● Extract provided:
# # # # #

If i try to run "___sad" in the interpreter for the following grammar
grammar identTest;
options
{
language = Java;
output=AST;
}
goal: identifier;
fragment Letter: (('a'..'z') | ('A'..'Z'));
fragment Digit : '0' .. '9';
identifier :IDENTIFIER;
IDENTIFIER: Letter+;
WS:(' '|'\r'|'\t'|'\u000C'|'\n') {$channel=HIDDEN;};
Interpreter output:
Debugger output:
Interpreter includes underscore letter and debugger seems just ignores it! I expect to get some kind of exception in this case (since only 'A'-'z' letters are defined in the grammar). What is wrong with my grammar?
Don't use the interpreter: it's buggy.
Using the debugger you can view the warnings/errors/exceptions your parser produces after pressing the Output button (lower left corner). When doing so, you will see the following:
.../__Test___input.txt line 1:0 no viable alternative at character '_'
.../__Test___input.txt line 1:1 no viable alternative at character '_'
.../__Test___input.txt line 1:2 no viable alternative at character '_'
The parser simply recovers from the underscores and continues parsing.

# # # # #

● Given entries:
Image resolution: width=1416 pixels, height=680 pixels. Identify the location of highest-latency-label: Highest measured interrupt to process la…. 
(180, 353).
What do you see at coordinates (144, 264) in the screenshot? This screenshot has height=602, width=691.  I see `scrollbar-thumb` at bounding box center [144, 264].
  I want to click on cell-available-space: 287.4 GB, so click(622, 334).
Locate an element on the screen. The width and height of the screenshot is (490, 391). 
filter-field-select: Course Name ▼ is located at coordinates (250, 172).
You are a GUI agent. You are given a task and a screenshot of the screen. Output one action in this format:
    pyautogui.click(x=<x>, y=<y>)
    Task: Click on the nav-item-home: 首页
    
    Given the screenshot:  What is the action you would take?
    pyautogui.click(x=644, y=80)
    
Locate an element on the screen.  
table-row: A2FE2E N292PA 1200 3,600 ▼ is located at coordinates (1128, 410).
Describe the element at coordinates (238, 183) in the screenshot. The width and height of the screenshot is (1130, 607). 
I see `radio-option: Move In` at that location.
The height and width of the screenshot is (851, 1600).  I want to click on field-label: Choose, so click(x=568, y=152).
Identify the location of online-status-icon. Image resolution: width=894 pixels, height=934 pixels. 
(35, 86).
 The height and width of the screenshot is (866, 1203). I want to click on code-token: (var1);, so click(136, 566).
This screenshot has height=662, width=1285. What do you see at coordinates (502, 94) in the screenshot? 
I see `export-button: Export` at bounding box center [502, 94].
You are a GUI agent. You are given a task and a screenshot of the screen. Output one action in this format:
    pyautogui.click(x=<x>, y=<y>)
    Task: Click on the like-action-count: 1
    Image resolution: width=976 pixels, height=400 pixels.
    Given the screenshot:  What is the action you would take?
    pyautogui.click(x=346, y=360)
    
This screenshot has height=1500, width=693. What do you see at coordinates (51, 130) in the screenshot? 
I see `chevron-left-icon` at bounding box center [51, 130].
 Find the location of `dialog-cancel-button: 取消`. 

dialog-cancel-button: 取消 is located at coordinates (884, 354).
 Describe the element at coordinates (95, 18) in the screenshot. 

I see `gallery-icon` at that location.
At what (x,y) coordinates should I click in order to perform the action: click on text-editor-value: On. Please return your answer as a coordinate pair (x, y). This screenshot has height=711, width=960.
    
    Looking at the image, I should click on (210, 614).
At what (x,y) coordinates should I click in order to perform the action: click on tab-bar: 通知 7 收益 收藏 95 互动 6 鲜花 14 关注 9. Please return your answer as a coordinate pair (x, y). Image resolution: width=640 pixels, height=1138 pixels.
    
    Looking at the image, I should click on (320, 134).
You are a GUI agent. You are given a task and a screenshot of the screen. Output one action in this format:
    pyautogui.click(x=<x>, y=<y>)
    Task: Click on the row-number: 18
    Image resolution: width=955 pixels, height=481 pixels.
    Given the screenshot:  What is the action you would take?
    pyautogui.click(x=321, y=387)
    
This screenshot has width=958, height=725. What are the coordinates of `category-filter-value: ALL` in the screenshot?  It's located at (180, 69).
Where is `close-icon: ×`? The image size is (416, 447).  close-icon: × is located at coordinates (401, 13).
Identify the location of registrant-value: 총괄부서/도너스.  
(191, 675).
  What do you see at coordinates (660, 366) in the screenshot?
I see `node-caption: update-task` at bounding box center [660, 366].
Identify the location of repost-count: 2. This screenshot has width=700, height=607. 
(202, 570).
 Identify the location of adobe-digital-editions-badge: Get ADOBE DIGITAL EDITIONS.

# # # # #

● Problem: Return the passage of the identifier grammar thread starting at "Don't use the" and ending at "and continues parsing.", copied word for word.

● Task answer:
Don't use the interpreter: it's buggy.
Using the debugger you can view the warnings/errors/exceptions your parser produces after pressing the Output button (lower left corner). When doing so, you will see the following:
.../__Test___input.txt line 1:0 no viable alternative at character '_'
.../__Test___input.txt line 1:1 no viable alternative at character '_'
.../__Test___input.txt line 1:2 no viable alternative at character '_'
The parser simply recovers from the underscores and continues parsing.